• [What to do]
A: In the post about Wagtail, what year is the in-depth YouTube playlist from?
B: Repeat word for word the part of the post about Wagtail from "I think that’s" to "work at all!".

• [Passage shown]

I’ve been studying and building with Wagtail for about 2 months now. I think I mentioned in a previous post that I had never worked with a CMS before, and it took some time to get used to its underlying logic. Once I understood why one would build with a CMS like Wagtail though, things started to make a lot more sense, so… here it goes, in my own words, what the purpose of a CMS is:
Developers use a CMS to build web applications that enable non-technical users to manage website content with maximum flexibility, while minimizing their exposure to the underlying code.
I think that’s more or less the gist of it. Of course I could make a website like Django Horizons using just Django, but it wouldn’t be very user friendly for someone less technical than me. Furthermore, a CMS like Wagtail has integrated support for things like Rich Text Fields, that allow users to input and format their content with more flexible styling and formatting options than a plain text paragraph or an image. If I wanted to write a sentence in this way, it would be problematic just using Django templates. With Wagtail it’s no work at all!

(this is how it looks when you work on a wagtail entry. you can preview how your content will look on different screen sizes!)
Anyway, I’ve been studying Wagtail, coding Wagtail and consuming as much Wagtail content as I can for more than a month now so here’s a few things I’ve come to realize about it:
- It’s very well designed and rich in useful features. A lot of work has gone into it over the years, and it has definitely gotten better compared to its older versions. I first did the up-to-date starting tutorial they have on the Wagtail website and it was great. Then I started working through a very in-depth youtube playlist from 2019, and it became clear that the CMS has come a long way since then. One example that comes to mind is how content panels as model fields used to be somewhat cumbersome to import and declare in older versions, because every input type had a different class associated with it. Now it’s the same class for most of them, the CMS does the heavy lifting, and it’s one less thing the developer needs to worry about. Much appreciated. I also think the admin panel is so much better looking than the one in vanilla Django.

(Saved data entries)
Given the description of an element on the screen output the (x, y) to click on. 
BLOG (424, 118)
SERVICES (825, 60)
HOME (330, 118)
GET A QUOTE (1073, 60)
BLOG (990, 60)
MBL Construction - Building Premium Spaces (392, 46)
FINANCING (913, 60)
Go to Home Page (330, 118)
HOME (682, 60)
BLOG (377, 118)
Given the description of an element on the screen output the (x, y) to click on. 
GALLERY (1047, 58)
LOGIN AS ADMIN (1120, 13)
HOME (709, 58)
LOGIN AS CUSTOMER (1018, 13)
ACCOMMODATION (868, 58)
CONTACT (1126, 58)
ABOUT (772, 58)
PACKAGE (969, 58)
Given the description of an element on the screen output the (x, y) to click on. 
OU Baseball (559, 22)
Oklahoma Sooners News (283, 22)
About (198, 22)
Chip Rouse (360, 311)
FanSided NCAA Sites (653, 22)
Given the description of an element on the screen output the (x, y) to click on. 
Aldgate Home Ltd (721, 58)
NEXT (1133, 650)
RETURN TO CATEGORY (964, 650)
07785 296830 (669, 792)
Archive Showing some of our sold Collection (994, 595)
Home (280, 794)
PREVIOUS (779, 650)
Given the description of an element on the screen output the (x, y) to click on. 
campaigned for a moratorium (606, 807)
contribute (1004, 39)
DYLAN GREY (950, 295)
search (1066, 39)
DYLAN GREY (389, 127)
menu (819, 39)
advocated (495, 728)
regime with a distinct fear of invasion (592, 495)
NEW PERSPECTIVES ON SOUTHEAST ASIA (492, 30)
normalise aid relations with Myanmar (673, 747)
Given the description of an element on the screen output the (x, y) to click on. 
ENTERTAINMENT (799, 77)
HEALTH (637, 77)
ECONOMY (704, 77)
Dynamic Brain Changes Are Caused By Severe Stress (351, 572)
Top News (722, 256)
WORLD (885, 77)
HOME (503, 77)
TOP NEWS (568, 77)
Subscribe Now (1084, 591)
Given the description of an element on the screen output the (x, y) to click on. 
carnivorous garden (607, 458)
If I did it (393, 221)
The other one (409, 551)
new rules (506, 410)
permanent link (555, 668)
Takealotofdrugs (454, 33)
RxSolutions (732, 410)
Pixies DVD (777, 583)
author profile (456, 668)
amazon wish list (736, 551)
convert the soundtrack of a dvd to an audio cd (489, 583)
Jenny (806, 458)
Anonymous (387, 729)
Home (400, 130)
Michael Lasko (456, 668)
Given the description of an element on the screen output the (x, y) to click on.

• [Problem solutions]
A: 2019

B:
I think that’s more or less the gist of it. Of course I could make a website like Django Horizons using just Django, but it wouldn’t be very user friendly for someone less technical than me. Furthermore, a CMS like Wagtail has integrated support for things like Rich Text Fields, that allow users to input and format their content with more flexible styling and formatting options than a plain text paragraph or an image. If I wanted to write a sentence in this way, it would be problematic just using Django templates. With Wagtail it’s no work at all!